RSE Image Verification Partition

Introduction

The RSE Image Verification partition provides a service to load and verify images during the RSE runtime execution. It performs the following steps:

Copy the image to the provided load address.
Verify the image, using the verification structure that was constructed by the caller.
Create the image measurements, and optionally store them in the measured boot partition if it is requested.
Return the measurements to the caller.

The verification structure used in step 2 can contain chains of signatures. Each chain can include NV counters and a root key ID. The root key ID is a PSA key ID that refers to a key stored in the RSE.

A verification structure can be crafted for different image format types.

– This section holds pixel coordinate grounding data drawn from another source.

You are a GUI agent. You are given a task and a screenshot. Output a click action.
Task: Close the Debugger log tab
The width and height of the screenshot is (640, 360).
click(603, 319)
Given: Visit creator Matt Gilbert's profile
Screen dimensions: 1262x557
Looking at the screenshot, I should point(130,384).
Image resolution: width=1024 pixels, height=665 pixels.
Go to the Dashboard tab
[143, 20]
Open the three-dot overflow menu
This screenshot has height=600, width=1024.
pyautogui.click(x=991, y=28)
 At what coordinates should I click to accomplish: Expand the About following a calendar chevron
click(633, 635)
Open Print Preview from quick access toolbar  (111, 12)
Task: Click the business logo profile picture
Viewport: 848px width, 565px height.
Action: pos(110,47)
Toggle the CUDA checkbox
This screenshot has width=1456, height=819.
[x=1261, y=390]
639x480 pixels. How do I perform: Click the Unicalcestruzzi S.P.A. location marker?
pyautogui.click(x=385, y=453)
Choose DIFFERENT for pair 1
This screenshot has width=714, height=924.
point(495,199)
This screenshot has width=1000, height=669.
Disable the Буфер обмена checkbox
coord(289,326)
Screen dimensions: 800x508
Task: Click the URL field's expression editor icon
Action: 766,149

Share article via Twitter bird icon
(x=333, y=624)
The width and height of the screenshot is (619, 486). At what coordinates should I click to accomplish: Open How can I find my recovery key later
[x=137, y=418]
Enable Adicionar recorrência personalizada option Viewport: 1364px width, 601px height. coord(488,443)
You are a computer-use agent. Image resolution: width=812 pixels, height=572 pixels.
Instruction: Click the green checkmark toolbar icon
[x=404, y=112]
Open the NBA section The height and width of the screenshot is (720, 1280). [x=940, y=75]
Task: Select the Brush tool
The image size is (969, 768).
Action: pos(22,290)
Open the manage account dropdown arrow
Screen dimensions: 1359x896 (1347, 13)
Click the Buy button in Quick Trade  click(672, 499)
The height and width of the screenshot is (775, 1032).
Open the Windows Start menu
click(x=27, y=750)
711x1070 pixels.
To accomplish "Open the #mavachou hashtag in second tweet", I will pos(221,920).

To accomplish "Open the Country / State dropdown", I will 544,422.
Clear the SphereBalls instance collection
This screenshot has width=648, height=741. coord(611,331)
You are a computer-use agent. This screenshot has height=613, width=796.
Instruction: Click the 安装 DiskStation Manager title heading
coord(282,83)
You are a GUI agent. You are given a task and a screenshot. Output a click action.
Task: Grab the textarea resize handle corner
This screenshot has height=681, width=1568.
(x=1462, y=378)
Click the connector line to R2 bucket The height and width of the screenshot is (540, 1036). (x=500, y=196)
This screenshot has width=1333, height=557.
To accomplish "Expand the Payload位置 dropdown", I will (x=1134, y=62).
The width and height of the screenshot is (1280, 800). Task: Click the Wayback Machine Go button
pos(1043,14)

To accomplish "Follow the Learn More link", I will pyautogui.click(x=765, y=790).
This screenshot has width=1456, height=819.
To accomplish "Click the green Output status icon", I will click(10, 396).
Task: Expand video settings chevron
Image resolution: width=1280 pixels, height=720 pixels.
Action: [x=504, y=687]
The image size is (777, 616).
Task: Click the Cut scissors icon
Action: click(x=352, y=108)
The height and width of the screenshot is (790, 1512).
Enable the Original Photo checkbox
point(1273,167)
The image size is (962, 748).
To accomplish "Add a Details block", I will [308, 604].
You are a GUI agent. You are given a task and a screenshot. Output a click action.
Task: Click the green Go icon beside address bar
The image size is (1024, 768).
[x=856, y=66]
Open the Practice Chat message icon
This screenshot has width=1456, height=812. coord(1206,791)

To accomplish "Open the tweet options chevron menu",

The caller constructs the verification structure and must be trusted. Some example structures can be seen in the partitions/rse_image_verification/test directory.

Image authentication process

The following steps are performed to authenticate an image, using the provided verification structure:

Hash the image buffer.
For each chain in the verification_data structure:
1. Set the hash_to_be_verified to this hash of the image buffer.
2. Set the signature_to_be_verified to the first_signature parameter.
3. Validate the NV counter value from the image by comparing it to the stored NV counter value in the RSE.
4. For each element in the chain (can be skipped if chain size is 0):
  1. Set up the key from the chain_signature_and_data.
  2. Validate the NV counter value from the image by comparing it to the stored NV counter value in the RSE.
  3. Validate the hash_to_be_verified against signature_to_be_verified using the key and the algorithm it is specified for.
  4. Set signature_to_be_verified in the chain data to the chain_signature of size chain_signature_size.
  5. Set the hash_to_be_verified to the hash of data in the chain_signature_and_data buffer.
5. Validate the hash_to_be_verified using the key specified by the root_key_id based on the type metadata of that key in the RSE crypto service. This validation can be a symmetric or asymmetric signature verification based on a key stored in OTP (or derived from one). More commonly, it can be a comparison to a hash value loaded from OTP into an unstructured type PSA keyslot.
6. If all signature validations succeeded, create a struct rse_boot_verification_chain_measurement_t for this chain containing the root and intermediate hashes.
If any chains which had must_sign failed verification, erase the image and return an error code.
For each successful chain:
1. Store the measurements in the caller-specified slot in the measured boot partition, if enabled.
2. Populate the rse_image_verification_boot_measurement_t structure’s measurement field with the measurement metadata and value fields.
Return the struct rse_image_verification_boot_measurement_t along with a success code.

Code structure

The code structure is similar to the other services of the TF-M extras repository. The interface for the service is located in the partitions/rse_image_verification/interface. The header to be included by applications that want to use functions from the API is rse_image_verification_api.h.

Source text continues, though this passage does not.